§ **DIRECTIONS**
Can you continue the used car auction prices notebook below, picking up right after its last line about adding a `made_country` feature?

§ **DOCUMENT TEXT**
########

# Feature Meanings and Predication for Used Car Auction Prices 

In [None]:
import pandas as pd
import numpy as np
import re

import matplotlib.pyplot as plt
import seaborn as sns

from sklearn.linear_model import LinearRegression
from sklearn.model_selection import train_test_split
from sklearn.metrics import r2_score,accuracy_score
from sklearn.ensemble import RandomForestRegressor
import optuna
import lightgbm as lgb  

In [None]:
df = pd.read_csv('../input/used-car-auction-prices/car_prices.csv',error_bad_lines=False,warn_bad_lines=True)

In [None]:
df.head()

## Meaning of Special Features

Most of the features are easy to understand, but there are some special.

### vin: Vehicle identification number

The first special feature is `vin`. From `wikipedia`, `vin` means ***Vehicle identification number***.
> A vehicle identification number (VIN) (also called a chassis number or frame number) is a unique code, including a serial number, used by the automotive industry to identify individual motor vehicles, towed vehicles, motorcycles, scooters and mopeds, as defined in ISO 3779 (content and structure) and ISO 4030 (location and attachment).

>  A `vin` has 17 letters. Components of `vin` are `World manufacturer identifier`(1-3),`Vehicle descriptor section`(4-9) and	`Vehicle identifier section`(10-17).

> Country or region codes can be distinguished by the first 2 letters of `World manufacturer identifier`.

> https://en.wikipedia.org/wiki/Vehicle_identification_number#Components

So we can **add a feature `made_country` with the first 2 letters of `vin`**.

########

§ **GIVEN MATERIAL**
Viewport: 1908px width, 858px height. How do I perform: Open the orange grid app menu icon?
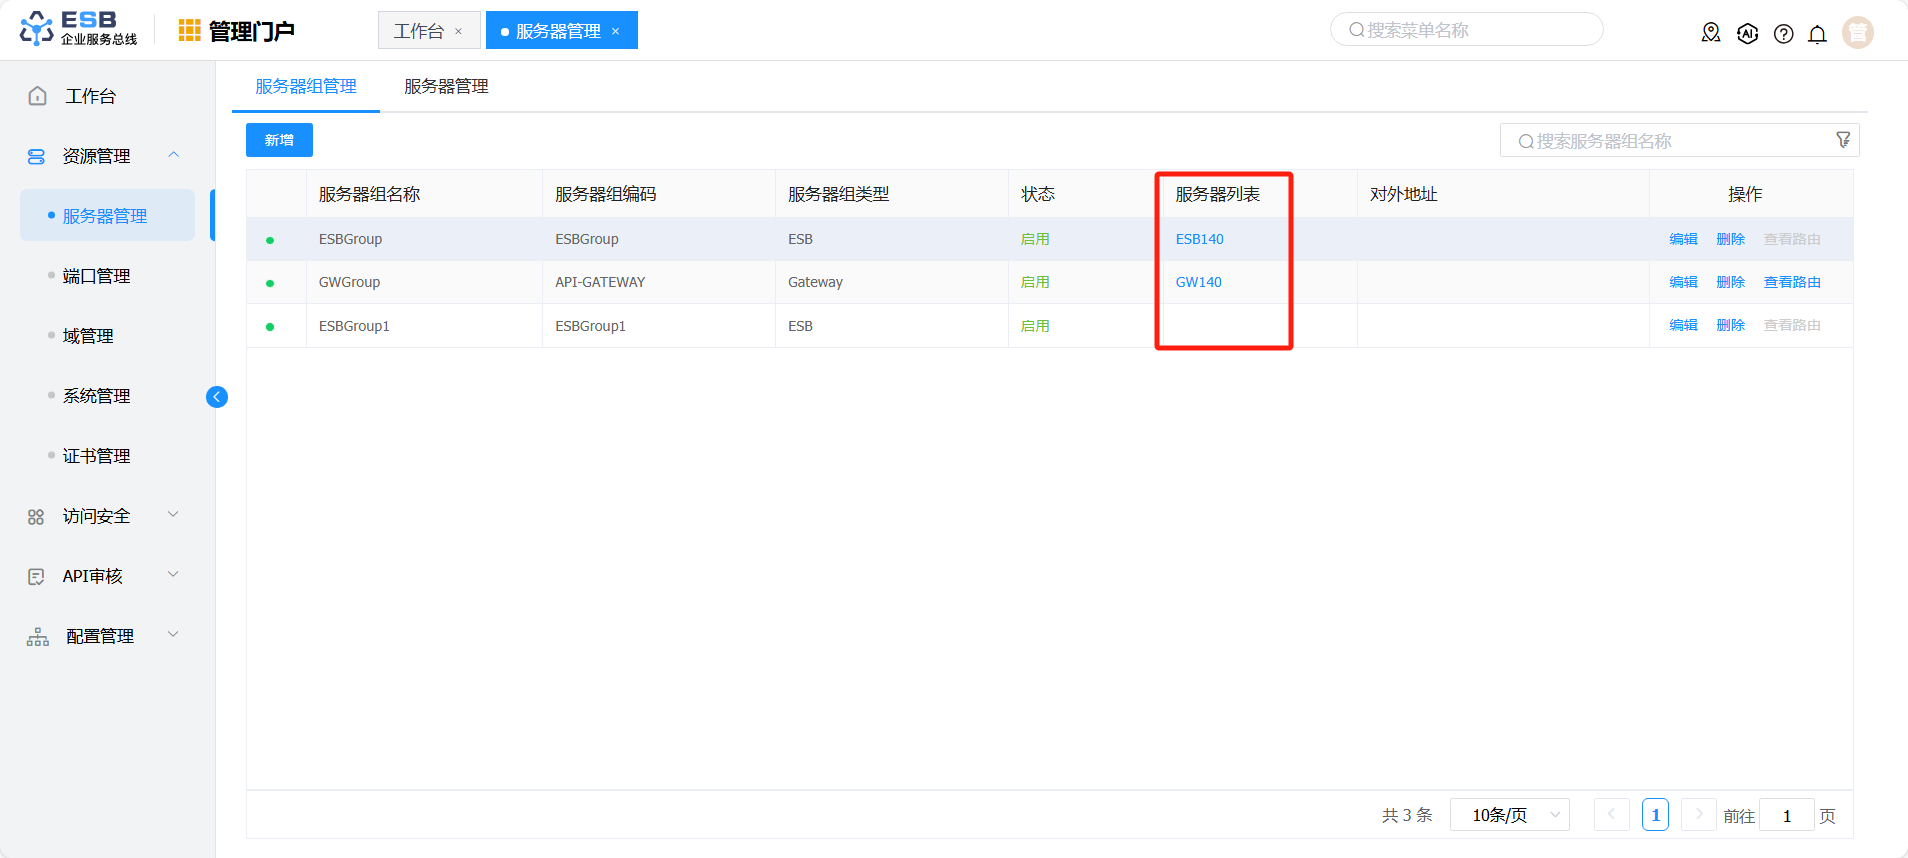(189, 31)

########

§ **ANSWER FOR THIS EXERCISE**
We can check the info of a vin by https://driving-tests.org/vin-decoder/. If we query the first vin of the data `5xyktca69fg566472`,we can get a result like :

![vin_example.png](attachment:f0f6c2db-a67b-4292-b823-6d3138fc83a2.png)

In [None]:
df['made_country']=df['vin'].map(lambda x:x[:2])

### mmr: Manheim Market Report

In [None]:
plt.scatter(df['mmr'],df['sellingprice'])
plt.show()

What really intersting is that `mmr` and `sellingprice` are so highly correlated. I did not find an explanation in `wikipedia`. But with Google I found this https://www.autoauctionmall.com/learning-center/what-does-mmr-mean/. 
> MMR in the car business stands for Manheim Market Report, an indicator of wholesale prices.

> Manheim is a company established in 1945 as a car auction company. It has grown to a very reputable company and its MMR is a baseline tool for wholesale car price determination. They base their price calculations on over 10 million transaction over the past 13-month period to .

I think that explained  why `mmr` and `sellingprice` are so close to each other in the figure. `mmr` is a evaluation made by the Manheim company.The company should make full use of all the infomation of car like `model`,`odometer` and so on.

So it is **not** a good idea to take `mmr` as a explanatory feature.

### odometer: measuring the distance traveled by a vehicle

In [None]:
df['odometer'].mean()

In [None]:
(df['odometer']/1000).plot.hist(bins=50, alpha=0.5)

`odometer` means:
> An odometer or odograph is an instrument used for measuring the distance traveled by a vehicle, such as a bicycle or car. The device may be electronic, mechanical, or a combination of the two (electromechanical). The noun derives from ancient Greek ὁδόμετρον, hodómetron, from ὁδός, hodós ("path" or "gateway") and μέτρον, métron ("measure"). Early forms of the odometer existed in the ancient Greco-Roman world as well as in ancient China. In countries using Imperial units or US customary units it is sometimes called a mileometer or milometer, the former name especially being prevalent in the United Kingdom and among members of the Commonwealth.
> https://en.wikipedia.org/wiki/Odometer

From the figure above,the unit of measurement may be `kilometers`. If that is true, the mean odometer of used cars is 68000 kilometers. And most of them are within 200000 kilometers.

### year: vehicle's model year

After checking several vins, the `year` equals vehicle's model year.

##  Data Preparation

 overview of the data


In [None]:
pd.DataFrame([df.isnull().mean(),df.dtypes,df.nunique()],index=['null_per','dtypes','nuique'])\
    .sort_values(by=['null_per'],axis=1,ascending=False)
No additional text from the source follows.